Direct detection in the mid-infrared spectral region is notorious for low detection efficiencies and a great deal of detector noise. By using NLIR’s up-conversion based detectors the mid-infrared light is instead converted to the near-infrared spectral region where silicon technology offers both highly efficient and low-noise detection.
Absorption line spectra of molecules in a gaseous environment depend on quantities such as temperature and pressure. With the developed tunable transceiver system we intend to investigate a wide range of molecular absorption lines in the mid-infrared as well as their dependence on changes in the gaseous environment.
By integrating the transmitter and receiver into an electronically synchronized system in a common package, the MIRDIAL system will enable in-field monitorization of a variety of greenhouse gasses. Want to know more?
What you need to know
LIDAR is a remote sensing technology and is based on an optical transceiver that both emits optical pulses and detects the backscattered, or reflected, signal. There are many applications of LIDAR, ranging from wind-direction measurements and landscape mapping to steering guidance in self-driving cars. In the MIRDIAL project we use LIDAR in the DIAL configuration for performing range-resolved trace-gas measurements.

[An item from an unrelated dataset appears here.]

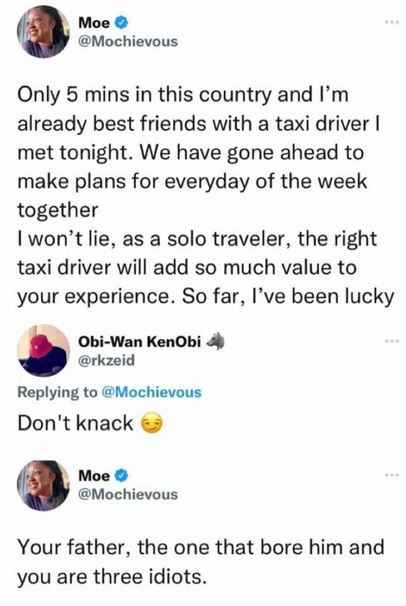Click the smirking emoji after "Don't knack"
The image size is (406, 606).
click(x=151, y=424)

Differential absorption LIDAR (DIAL) is a LIDAR configuration which can be used for trace-gas concentration measurements. It works by alternately sending light on and off an absorption line of the trace gas under investigation. The differential on-off return signal may be used to extract spatially resolved concentration maps.
The mid-infrared (MIR) spectral region is often called the spectroscopic fingerprint region. The reason behind this name comes from the fact that various molecules can be identified through their unique absorption spectra in this region. By utilizing a wavelength-tunable LIDAR system in the MIR spectral region, we enable concentration measurements of a large number of important greenhouse gasses.